The Indus valley civilization is the farthest visible outpost of archeology in the abyss of prehistoric times. The areas constituting Pakistan have had a historical individuality of their own and Sindh is the most important among such areas. The prehistoric site of Kot Diji in Sindh has furnished information of high significance for the reconstruction of a connected story which pushes back the history of Pakistan by at least another 300 years, from about 2,500 BC. Evidence of a new element of pre-Harappan culture has been traced here. When the primitive village communities in Baluchistan were still struggling against a difficult highland environment, a highly cultured people were trying to assert themselves at Kot Diji one of the most developed urban civilization of the ancient world that flourished between the year 25,00 BC and 1,500 BC in the Indus valley sites of Moenjodaro and Harappa. The people were endowed with a high standard of art and craftsmanship and well-developed system of quasi-pictographic writing which despite ceaseless efforts still remains un-deciphered. The remarkable ruins of the beautifully planned Moenjodaro and Harappa towns, the brick buildings of the common people, roads, public-baths and the covered drainage system envisage the life of a community living happily in an organized manner.

EARLY HISTORY

The earliest authentic history of Sindh dates from the time when Alexander the Great abandoned his scheme of conquest towards the Ganges, alarmed at the discontent of his soldiers. He embarked a portion of the army in boats, floated them down the Jhelum and the Chenab, and marched the remainder on the banks of the river till he came to the Indus. There he constructed a fleet, which sailed along the coast towards the Persian Gulf with part of his forces, under the command of Nearchus and Ptolemy, whilst Alexander himself marched through Southern Baluchistan and Persia to Seistan or Susa. At that time Sindh was in the possession of the Hindus, the last of whose rulers was Raja Sahasi, whose race, as is reported by native historians, governed the kingdom for over two thousand years. The Persian monarchs were probably alluded to, for in the sixth century BC Sindh was invaded by them, They defeated and slew the monarch in a pitched battle and plundered the province and then left. Eight years after his accession to the Persian throne, Darius I, son of Hystaspes extended his authority as far as the Indus. This was about 513 BC.

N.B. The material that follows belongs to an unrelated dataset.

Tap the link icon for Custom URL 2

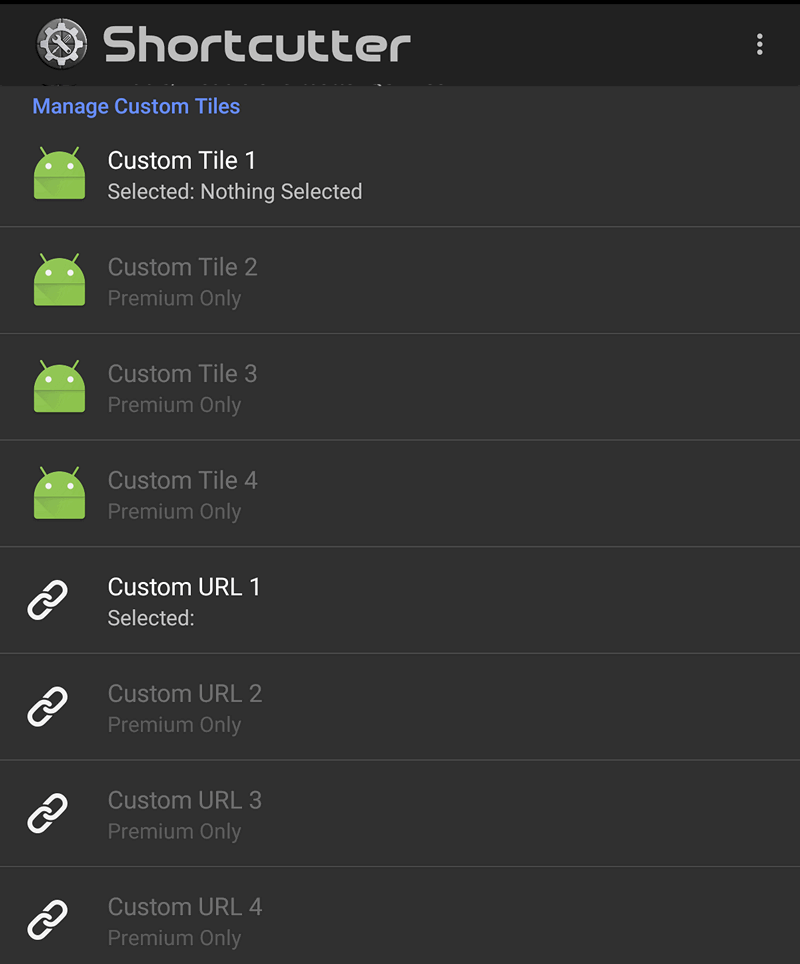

The Arab conquest of Sindh by Muhammad Bin Qasim in 712 AD gave the Muslims a firm foothold on the sub-continent. The description of Hiun Tsang, a Chinese historian, leaves no doubt that the social and economic restrictions inherent in the caste differentiations of Hindu society had however, gradually sapped the inner vitality of the social system and Sindh fell without much resistance before the Muslim armies. According to Al-Idreesi, the famous city of Al-Mansura was founded during the reign of Mansur (754-775 AD) the second Khalifa of the Abbasid dynasty. Khalifa Harun-al-Rashid (786-809 AD) was able to extend the frontiers of Sindh on its western side. For nearly two hundred years since its conquest by Muhammad Bin Qasim, Sindh remained an integral part of the Umayyad and the Abbasid caliphates. The provincial governors were appointed directly by the central government. History has preserved a record of some 37 of them.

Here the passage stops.